Segment Start: EXTRACTED DATA

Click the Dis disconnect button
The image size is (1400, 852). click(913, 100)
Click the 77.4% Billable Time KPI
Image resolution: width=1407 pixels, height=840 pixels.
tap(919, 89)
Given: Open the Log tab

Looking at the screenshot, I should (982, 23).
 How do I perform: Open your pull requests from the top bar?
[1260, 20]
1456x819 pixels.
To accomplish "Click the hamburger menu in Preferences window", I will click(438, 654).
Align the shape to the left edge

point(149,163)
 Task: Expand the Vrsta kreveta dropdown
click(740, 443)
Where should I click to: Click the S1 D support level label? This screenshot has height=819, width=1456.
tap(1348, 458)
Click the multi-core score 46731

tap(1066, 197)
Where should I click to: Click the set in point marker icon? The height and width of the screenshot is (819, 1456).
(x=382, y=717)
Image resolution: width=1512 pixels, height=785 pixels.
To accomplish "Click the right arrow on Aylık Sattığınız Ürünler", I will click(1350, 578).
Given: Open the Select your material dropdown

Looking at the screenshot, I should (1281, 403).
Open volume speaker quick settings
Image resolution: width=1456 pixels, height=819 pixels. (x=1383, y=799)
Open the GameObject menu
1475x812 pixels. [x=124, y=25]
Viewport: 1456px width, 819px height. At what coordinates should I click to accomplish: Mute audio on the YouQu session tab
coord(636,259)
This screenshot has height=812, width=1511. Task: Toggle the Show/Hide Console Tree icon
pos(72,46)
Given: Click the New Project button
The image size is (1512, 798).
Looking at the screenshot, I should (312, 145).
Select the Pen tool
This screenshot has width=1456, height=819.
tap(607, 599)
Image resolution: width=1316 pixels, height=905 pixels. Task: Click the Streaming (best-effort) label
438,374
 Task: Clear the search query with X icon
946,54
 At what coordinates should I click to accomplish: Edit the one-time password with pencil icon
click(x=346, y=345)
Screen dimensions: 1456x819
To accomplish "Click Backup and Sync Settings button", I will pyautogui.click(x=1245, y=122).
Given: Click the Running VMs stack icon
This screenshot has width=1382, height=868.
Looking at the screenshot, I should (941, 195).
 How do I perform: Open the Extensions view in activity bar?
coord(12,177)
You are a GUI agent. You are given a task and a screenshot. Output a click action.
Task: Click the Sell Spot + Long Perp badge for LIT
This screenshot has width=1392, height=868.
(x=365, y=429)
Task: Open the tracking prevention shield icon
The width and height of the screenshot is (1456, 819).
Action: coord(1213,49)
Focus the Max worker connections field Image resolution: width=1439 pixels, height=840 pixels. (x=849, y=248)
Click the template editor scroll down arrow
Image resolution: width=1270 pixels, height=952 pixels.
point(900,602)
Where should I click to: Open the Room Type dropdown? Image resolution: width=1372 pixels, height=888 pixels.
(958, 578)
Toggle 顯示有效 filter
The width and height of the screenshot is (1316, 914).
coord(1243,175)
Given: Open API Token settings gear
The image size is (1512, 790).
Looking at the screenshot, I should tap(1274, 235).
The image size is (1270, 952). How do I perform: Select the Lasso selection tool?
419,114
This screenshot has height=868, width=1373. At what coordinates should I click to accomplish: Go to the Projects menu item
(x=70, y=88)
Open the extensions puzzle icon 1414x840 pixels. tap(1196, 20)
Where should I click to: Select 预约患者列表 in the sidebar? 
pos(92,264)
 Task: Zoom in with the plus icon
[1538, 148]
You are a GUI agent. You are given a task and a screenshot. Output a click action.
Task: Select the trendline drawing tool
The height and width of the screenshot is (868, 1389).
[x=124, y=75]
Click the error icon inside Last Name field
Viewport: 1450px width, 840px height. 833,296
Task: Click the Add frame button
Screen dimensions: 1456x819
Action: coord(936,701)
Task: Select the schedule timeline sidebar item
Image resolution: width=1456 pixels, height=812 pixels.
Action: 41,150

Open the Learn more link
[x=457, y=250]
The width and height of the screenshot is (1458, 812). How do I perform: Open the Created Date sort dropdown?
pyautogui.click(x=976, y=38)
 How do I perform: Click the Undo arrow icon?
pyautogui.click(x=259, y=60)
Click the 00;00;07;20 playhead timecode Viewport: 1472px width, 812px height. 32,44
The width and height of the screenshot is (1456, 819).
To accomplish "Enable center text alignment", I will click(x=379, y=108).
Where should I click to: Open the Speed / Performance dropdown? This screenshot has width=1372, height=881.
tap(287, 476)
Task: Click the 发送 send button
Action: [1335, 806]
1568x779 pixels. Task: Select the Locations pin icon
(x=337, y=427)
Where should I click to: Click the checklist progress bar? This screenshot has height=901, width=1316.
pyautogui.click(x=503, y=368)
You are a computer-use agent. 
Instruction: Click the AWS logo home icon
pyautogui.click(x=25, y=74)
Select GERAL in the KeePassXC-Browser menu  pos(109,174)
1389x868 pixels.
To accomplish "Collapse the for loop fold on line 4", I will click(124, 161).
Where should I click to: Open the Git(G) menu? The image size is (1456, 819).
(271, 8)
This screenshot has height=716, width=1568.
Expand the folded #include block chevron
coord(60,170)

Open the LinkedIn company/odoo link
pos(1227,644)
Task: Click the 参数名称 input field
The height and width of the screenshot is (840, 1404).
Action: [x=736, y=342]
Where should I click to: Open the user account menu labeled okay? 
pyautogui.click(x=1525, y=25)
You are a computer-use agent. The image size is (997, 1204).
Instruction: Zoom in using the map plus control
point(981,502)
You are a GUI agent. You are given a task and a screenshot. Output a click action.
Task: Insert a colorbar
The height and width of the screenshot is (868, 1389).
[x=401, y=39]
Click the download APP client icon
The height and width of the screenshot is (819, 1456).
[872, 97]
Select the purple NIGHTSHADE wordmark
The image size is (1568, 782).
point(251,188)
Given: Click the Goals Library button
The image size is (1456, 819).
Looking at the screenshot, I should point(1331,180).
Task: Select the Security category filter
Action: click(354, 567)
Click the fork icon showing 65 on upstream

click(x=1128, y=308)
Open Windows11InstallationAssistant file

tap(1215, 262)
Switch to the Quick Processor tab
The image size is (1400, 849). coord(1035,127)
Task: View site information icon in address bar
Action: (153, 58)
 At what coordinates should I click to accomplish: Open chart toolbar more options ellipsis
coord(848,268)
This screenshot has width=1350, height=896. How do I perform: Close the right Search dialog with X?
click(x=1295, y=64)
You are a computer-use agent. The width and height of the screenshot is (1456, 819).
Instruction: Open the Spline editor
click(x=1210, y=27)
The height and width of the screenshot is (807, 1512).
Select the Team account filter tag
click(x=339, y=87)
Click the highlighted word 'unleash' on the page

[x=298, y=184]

Segment End: EXTRACTED DATA

◆ EXERCISE OBJECTIVE:
All records must be transcribed exactly, with none left out.

◆ WRITTEN RESPONSE:
Click the Dis disconnect button
The image size is (1400, 852). click(913, 100)
Click the 77.4% Billable Time KPI
Image resolution: width=1407 pixels, height=840 pixels.
tap(919, 89)
Given: Open the Log tab

Looking at the screenshot, I should (982, 23).
 How do I perform: Open your pull requests from the top bar?
[1260, 20]
1456x819 pixels.
To accomplish "Click the hamburger menu in Preferences window", I will click(438, 654).
Align the shape to the left edge

point(149,163)
 Task: Expand the Vrsta kreveta dropdown
click(740, 443)
Where should I click to: Click the S1 D support level label? This screenshot has height=819, width=1456.
tap(1348, 458)
Click the multi-core score 46731

tap(1066, 197)
Where should I click to: Click the set in point marker icon? The height and width of the screenshot is (819, 1456).
(x=382, y=717)
Image resolution: width=1512 pixels, height=785 pixels.
To accomplish "Click the right arrow on Aylık Sattığınız Ürünler", I will click(1350, 578).
Given: Open the Select your material dropdown

Looking at the screenshot, I should (1281, 403).
Open volume speaker quick settings
Image resolution: width=1456 pixels, height=819 pixels. (x=1383, y=799)
Open the GameObject menu
1475x812 pixels. [x=124, y=25]
Viewport: 1456px width, 819px height. At what coordinates should I click to accomplish: Mute audio on the YouQu session tab
coord(636,259)
This screenshot has height=812, width=1511. Task: Toggle the Show/Hide Console Tree icon
pos(72,46)
Given: Click the New Project button
The image size is (1512, 798).
Looking at the screenshot, I should (312, 145).
Select the Pen tool
This screenshot has width=1456, height=819.
tap(607, 599)
Image resolution: width=1316 pixels, height=905 pixels. Task: Click the Streaming (best-effort) label
438,374
 Task: Clear the search query with X icon
946,54
 At what coordinates should I click to accomplish: Edit the one-time password with pencil icon
click(x=346, y=345)
Screen dimensions: 1456x819
To accomplish "Click Backup and Sync Settings button", I will pyautogui.click(x=1245, y=122).
Given: Click the Running VMs stack icon
This screenshot has width=1382, height=868.
Looking at the screenshot, I should (941, 195).
 How do I perform: Open the Extensions view in activity bar?
coord(12,177)
You are a GUI agent. You are given a task and a screenshot. Output a click action.
Task: Click the Sell Spot + Long Perp badge for LIT
This screenshot has width=1392, height=868.
(x=365, y=429)
Task: Open the tracking prevention shield icon
The width and height of the screenshot is (1456, 819).
Action: coord(1213,49)
Focus the Max worker connections field Image resolution: width=1439 pixels, height=840 pixels. (x=849, y=248)
Click the template editor scroll down arrow
Image resolution: width=1270 pixels, height=952 pixels.
point(900,602)
Where should I click to: Open the Room Type dropdown? Image resolution: width=1372 pixels, height=888 pixels.
(958, 578)
Toggle 顯示有效 filter
The width and height of the screenshot is (1316, 914).
coord(1243,175)
Given: Open API Token settings gear
The image size is (1512, 790).
Looking at the screenshot, I should tap(1274, 235).
The image size is (1270, 952). How do I perform: Select the Lasso selection tool?
419,114
This screenshot has height=868, width=1373. At what coordinates should I click to accomplish: Go to the Projects menu item
(x=70, y=88)
Open the extensions puzzle icon 1414x840 pixels. tap(1196, 20)
Where should I click to: Select 预约患者列表 in the sidebar? 
pos(92,264)
 Task: Zoom in with the plus icon
[1538, 148]
You are a GUI agent. You are given a task and a screenshot. Output a click action.
Task: Select the trendline drawing tool
The height and width of the screenshot is (868, 1389).
[x=124, y=75]
Click the error icon inside Last Name field
Viewport: 1450px width, 840px height. 833,296
Task: Click the Add frame button
Screen dimensions: 1456x819
Action: coord(936,701)
Task: Select the schedule timeline sidebar item
Image resolution: width=1456 pixels, height=812 pixels.
Action: 41,150

Open the Learn more link
[x=457, y=250]
The width and height of the screenshot is (1458, 812). How do I perform: Open the Created Date sort dropdown?
pyautogui.click(x=976, y=38)
 How do I perform: Click the Undo arrow icon?
pyautogui.click(x=259, y=60)
Click the 00;00;07;20 playhead timecode Viewport: 1472px width, 812px height. 32,44
The width and height of the screenshot is (1456, 819).
To accomplish "Enable center text alignment", I will click(x=379, y=108).
Where should I click to: Open the Speed / Performance dropdown? This screenshot has width=1372, height=881.
tap(287, 476)
Task: Click the 发送 send button
Action: [1335, 806]
1568x779 pixels. Task: Select the Locations pin icon
(x=337, y=427)
Where should I click to: Click the checklist progress bar? This screenshot has height=901, width=1316.
pyautogui.click(x=503, y=368)
You are a computer-use agent. 
Instruction: Click the AWS logo home icon
pyautogui.click(x=25, y=74)
Select GERAL in the KeePassXC-Browser menu  pos(109,174)
1389x868 pixels.
To accomplish "Collapse the for loop fold on line 4", I will click(124, 161).
Where should I click to: Open the Git(G) menu? The image size is (1456, 819).
(271, 8)
This screenshot has height=716, width=1568.
Expand the folded #include block chevron
coord(60,170)

Open the LinkedIn company/odoo link
pos(1227,644)
Task: Click the 参数名称 input field
The height and width of the screenshot is (840, 1404).
Action: [x=736, y=342]
Where should I click to: Open the user account menu labeled okay? 
pyautogui.click(x=1525, y=25)
You are a computer-use agent. The image size is (997, 1204).
Instruction: Zoom in using the map plus control
point(981,502)
You are a GUI agent. You are given a task and a screenshot. Output a click action.
Task: Insert a colorbar
The height and width of the screenshot is (868, 1389).
[x=401, y=39]
Click the download APP client icon
The height and width of the screenshot is (819, 1456).
[872, 97]
Select the purple NIGHTSHADE wordmark
The image size is (1568, 782).
point(251,188)
Given: Click the Goals Library button
The image size is (1456, 819).
Looking at the screenshot, I should point(1331,180).
Task: Select the Security category filter
Action: click(354, 567)
Click the fork icon showing 65 on upstream

click(x=1128, y=308)
Open Windows11InstallationAssistant file

tap(1215, 262)
Switch to the Quick Processor tab
The image size is (1400, 849). coord(1035,127)
Task: View site information icon in address bar
Action: (153, 58)
 At what coordinates should I click to accomplish: Open chart toolbar more options ellipsis
coord(848,268)
This screenshot has width=1350, height=896. How do I perform: Close the right Search dialog with X?
click(x=1295, y=64)
You are a computer-use agent. The width and height of the screenshot is (1456, 819).
Instruction: Open the Spline editor
click(x=1210, y=27)
The height and width of the screenshot is (807, 1512).
Select the Team account filter tag
click(x=339, y=87)
Click the highlighted word 'unleash' on the page

[x=298, y=184]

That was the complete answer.